La Giunta regionale ha dato il via libera al Piano regionale degli interventi sperimentali di inclusione sociale nelle periferie laziali, che coprirà il triennio 2026-2028. Ad illustrarlo, in conferenza stampa, il presidente della Regione Lazio Francesco Rocca e l’assessore all’inclusione sociale Massimiliano Maselli.
Alla base del progetto, un metodo fondato sull’ascolto dei territori e sul lavoro condiviso con Comuni, Municipi, distretti sociosanitari, Università e Terzo Settore, per la realizzazione delle Case del Welfare di Comunità, con l’obiettivo dichiarato di avvicinare i servizi alle persone e incidere concretamente sulla qualità della vita delle comunità coinvolte.

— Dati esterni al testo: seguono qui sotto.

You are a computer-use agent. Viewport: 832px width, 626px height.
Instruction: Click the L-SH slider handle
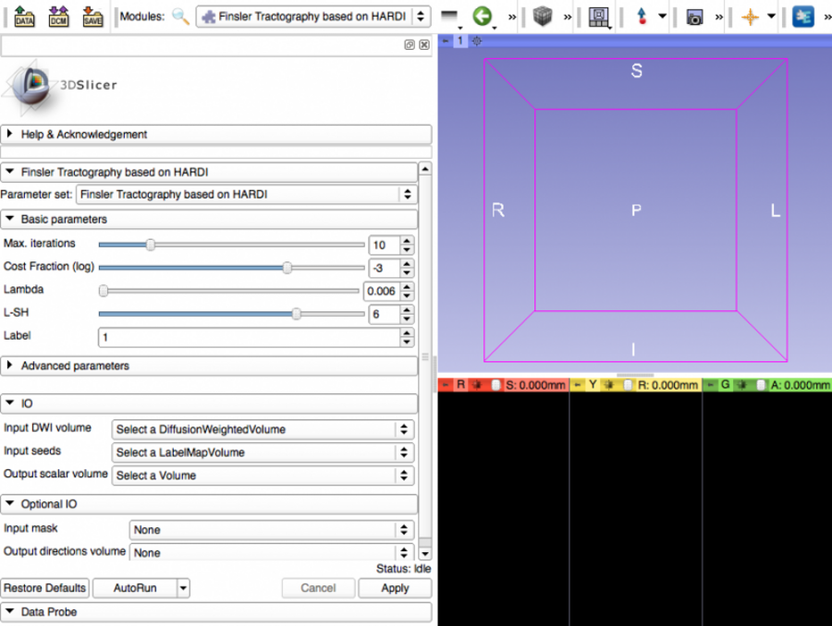coord(296,314)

La sperimentazione riguarderà dieci contesti individuati grazie a una mappatura scientifica curata dall’Università della Tuscia: Corviale, Tor Bella Monaca e Laurentino 38 a Roma, poi Lido di Ostia, Fiumicino, Guidonia, e i capoluoghi di Latina, Frosinone, Rieti e Viterbo.
Una dotazione economica di circa 8 milioni di euro per superare gli interventi frammentati e costruire un modello integrato, che metta insieme welfare di comunità, rigenerazione urbana, accesso ai servizi e innovazione sociale.